Opportunité environnementale en seconde lieu : chaque jour nous avons la preuve que la qualité environnementale est en mesure de s’améliorer rapidement grâce à cette pause qui milite par conséquent en faveur d’une accélération de la transition écologique lors de la reprise.
Economique enfin : le début d’une prise de conscience des limites d’une division du travail poussée à l’extrême de la mondialisation et de l’intérêt de relocalisations locales dans tous les secteurs; d’autre part avec la formidable accélération de la digitalisation de nos entreprises et de notre système éducatif dans une vision d’intelligence humaine alliée (et non pas opposée) à une intelligence artificielle. La situation mondiale exceptionnelle que nous vivons actuellement accentue en effet la place du digital dans la vie de milliards de citoyens : mode de travail, mode de formation, accès aux services de distribution, mode de communication avec ses proches…le digital est central, permet un maintien du lien social et sécurise une partie de l’activité économique tout en permettant de continuer à améliorer ses compétences . Tous les secteurs en sont aujourd’hui convaincus et leur transformation digitale aura fait un bond en avant prodigieux, ce qui profitera à un nouvel élan économique lors de la sortie de cette crise.

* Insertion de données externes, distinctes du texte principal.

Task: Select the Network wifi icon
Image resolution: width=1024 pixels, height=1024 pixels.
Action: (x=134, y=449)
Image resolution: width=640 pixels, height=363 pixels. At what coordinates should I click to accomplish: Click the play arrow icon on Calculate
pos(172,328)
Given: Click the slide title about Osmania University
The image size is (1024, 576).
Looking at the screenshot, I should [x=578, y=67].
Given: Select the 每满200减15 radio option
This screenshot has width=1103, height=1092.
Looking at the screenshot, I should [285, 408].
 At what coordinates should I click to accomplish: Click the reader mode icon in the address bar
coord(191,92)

Science post-normale pour une communauté élargie et active
De gouvernance délibérative telle que les tenants de la « science post-normale » viennent de la proposer collectivement dans une tribune reprise par divers vecteurs au niveau international.
Dans cette perspective c’est chacun qui intègre une communauté élargie de paires, dans la mesure où vaincre l’épidémie du virus dépend du comportement des populations et des individus partout dans le monde. Cette communauté élargie de paires est à l’opposé d’une stratégie technocrate fondée sur des chiffres et des algorithmes. Il s’agit d’une communauté où toutes les parties prenantes ont leur mot à dire, depuis les experts des diverses disciplines scientifiques, jusqu’aux lobbies et activistes, lanceurs d’alerte, journalistes d’investigation et citoyens.

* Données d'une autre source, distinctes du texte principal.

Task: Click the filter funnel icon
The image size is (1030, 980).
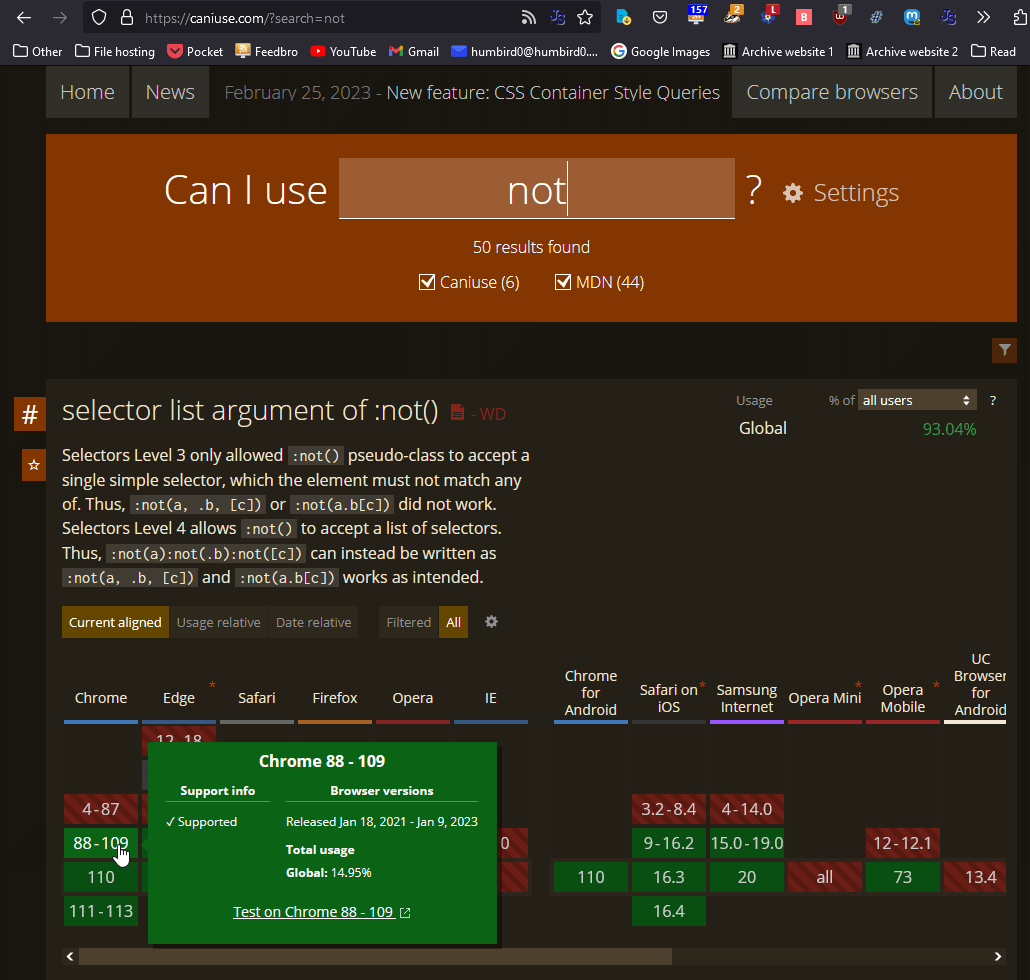Action: [x=1004, y=349]
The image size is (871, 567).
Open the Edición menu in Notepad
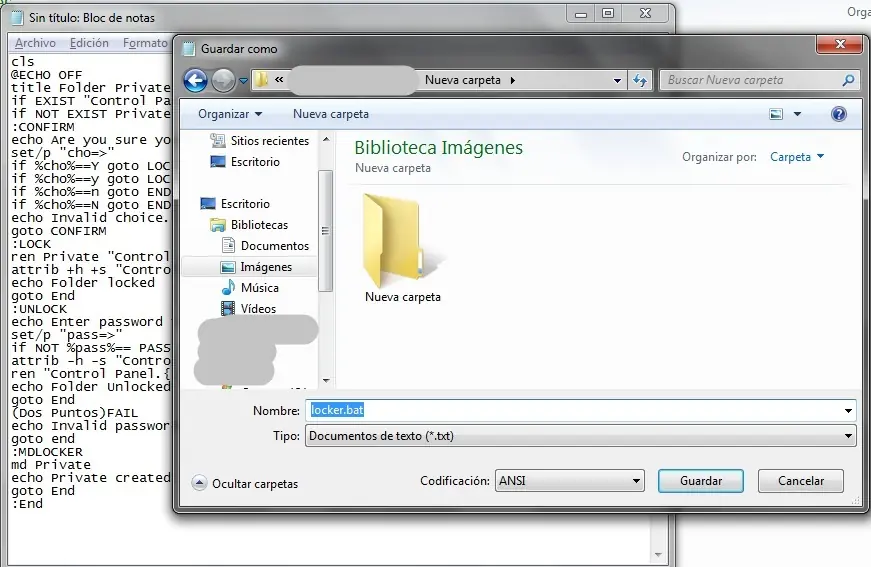(89, 43)
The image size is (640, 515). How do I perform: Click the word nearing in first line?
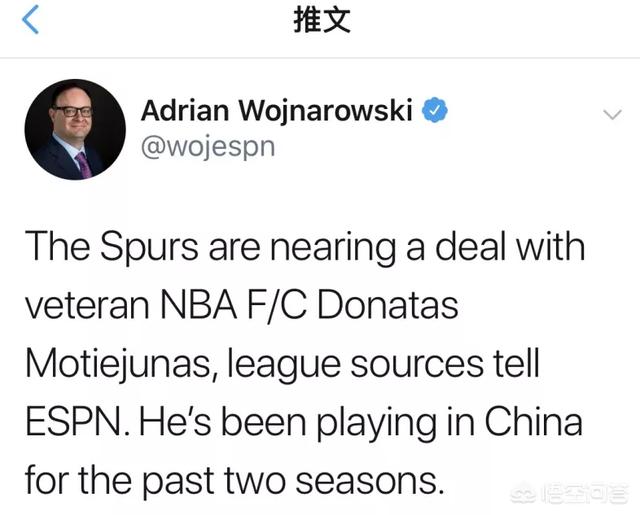(x=333, y=249)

Sortir (enfin) des ténèbres de l’économie carbonée ?
N’oublions pas qu’il aura fallu la grande peste à la fin de moyen âge pour que l’Europe Occidentale sorte enfin des ténèbres de la seconde partie du moyen âge et connaisse une nouvelle trajectoire économique, sociale et culturelle, celle de la Renaissance et de la Réforme !
Alors plutôt que de sombrer dans l’angoisse et s’étioler face au fatras contradictoire et anxiogène de certains médias, qui du point de vue symbolique pourraient être comparés au véhicule de la Terreur au même titre que l’Ankou breton est le messager de la Mort, ouvrons grands les yeux et les oreilles pour écouter ces signaux faibles qui nous viennent de toute part. Ils nous donnent les clés pour faire un bond considérable au niveau mondial vers cette formidable nouvelle aventure humaine qui est celle du développement durable.